_What you should do_
Restate each record word for word, omitting whatever pictures it holds.

*** Opening of Exercise materials ***

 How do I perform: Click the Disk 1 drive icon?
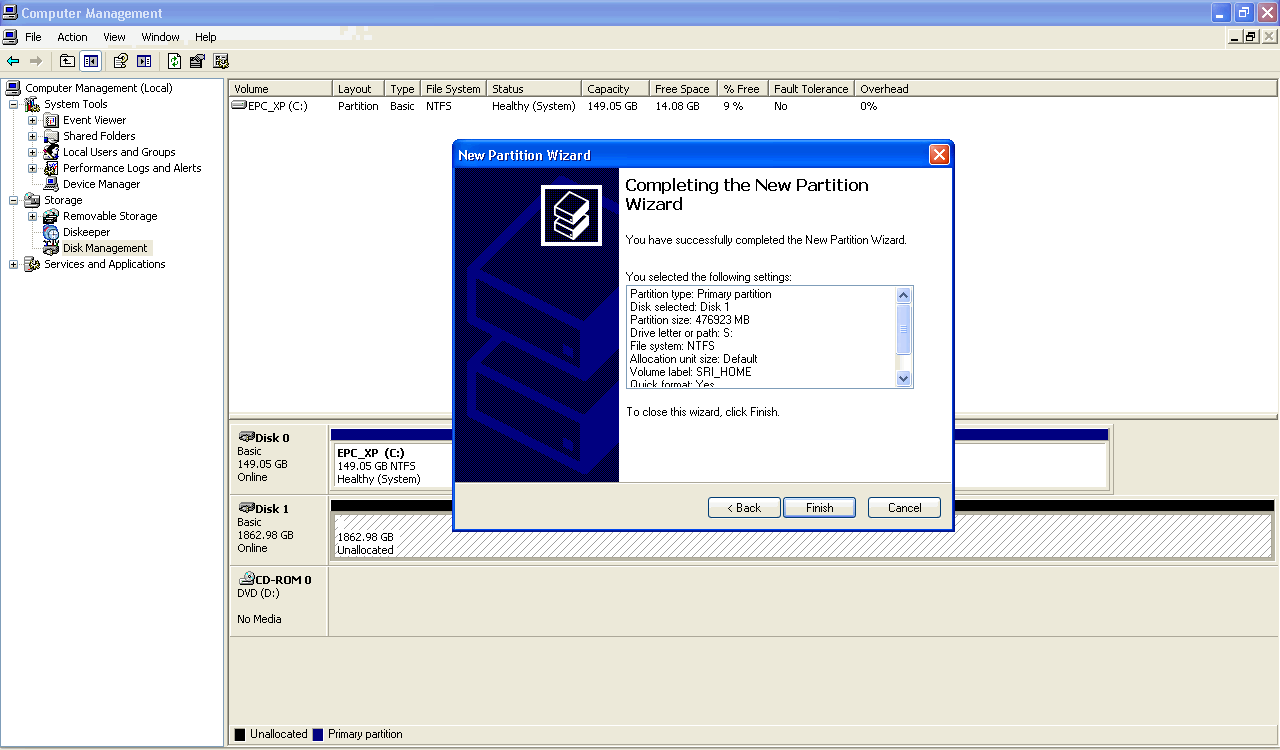tap(246, 508)
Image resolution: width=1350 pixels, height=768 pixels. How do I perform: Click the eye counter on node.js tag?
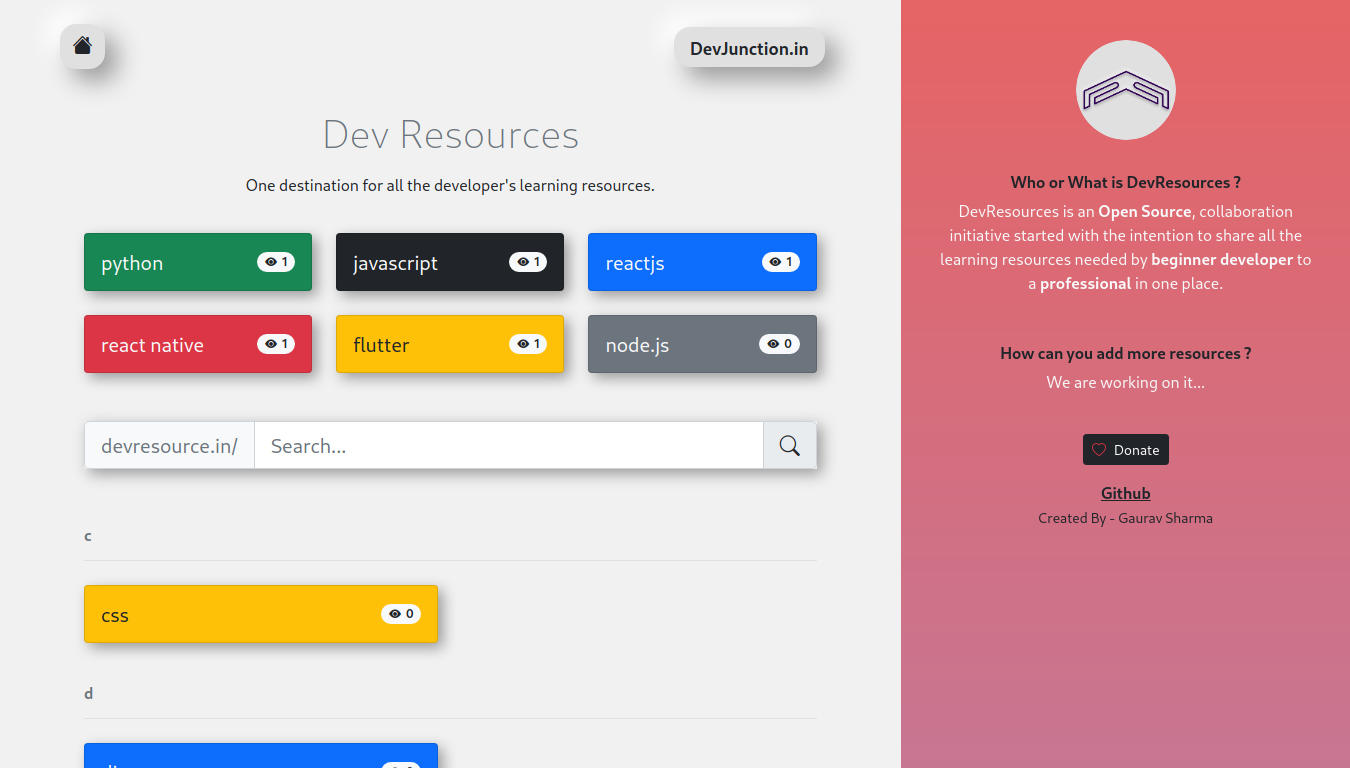(x=779, y=343)
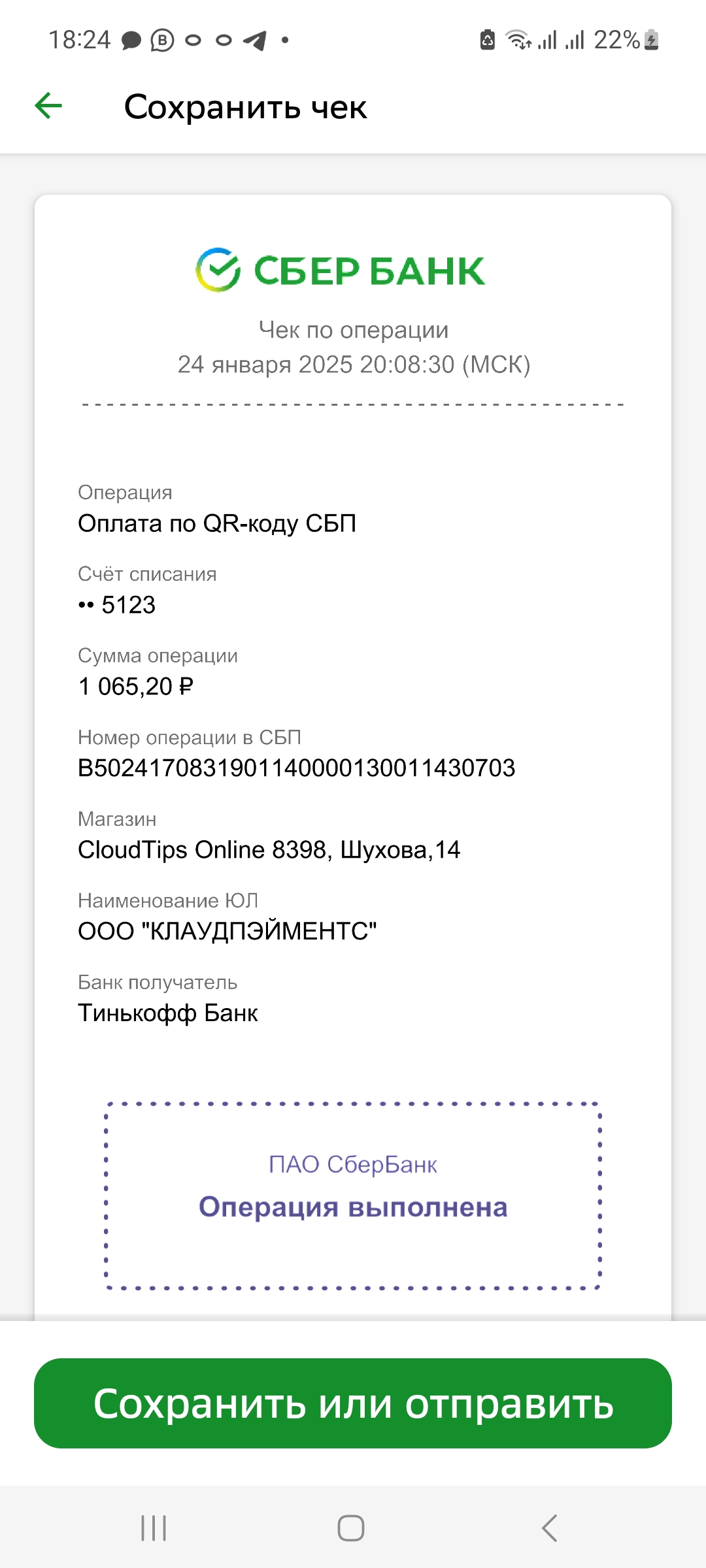This screenshot has width=706, height=1568.
Task: Tap the account number •• 5123
Action: coord(117,605)
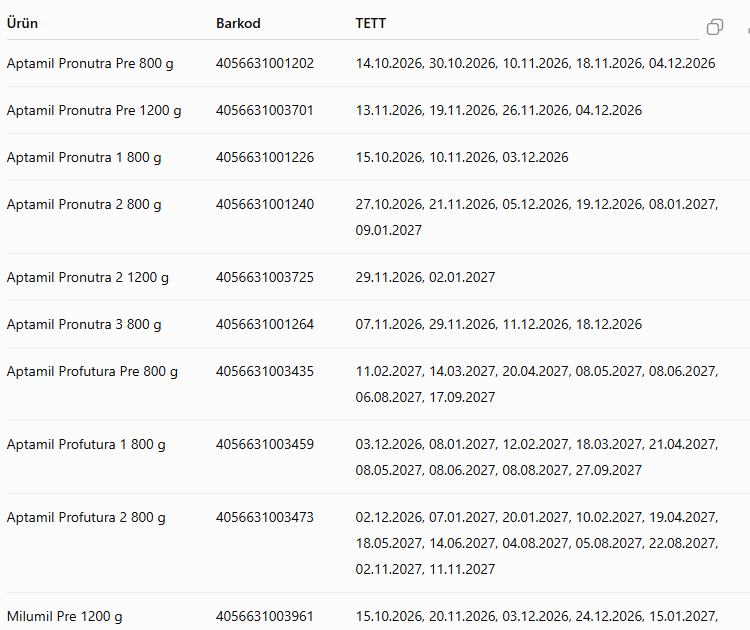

*** Close of Exercise materials ***

_Solution_
 How do I perform: Click the Disk 1 drive icon?
tap(246, 508)
Image resolution: width=1350 pixels, height=768 pixels. How do I perform: Click the eye counter on node.js tag?
(x=779, y=343)
This screenshot has width=706, height=1568.
Task: Tap the account number •• 5123
Action: coord(117,605)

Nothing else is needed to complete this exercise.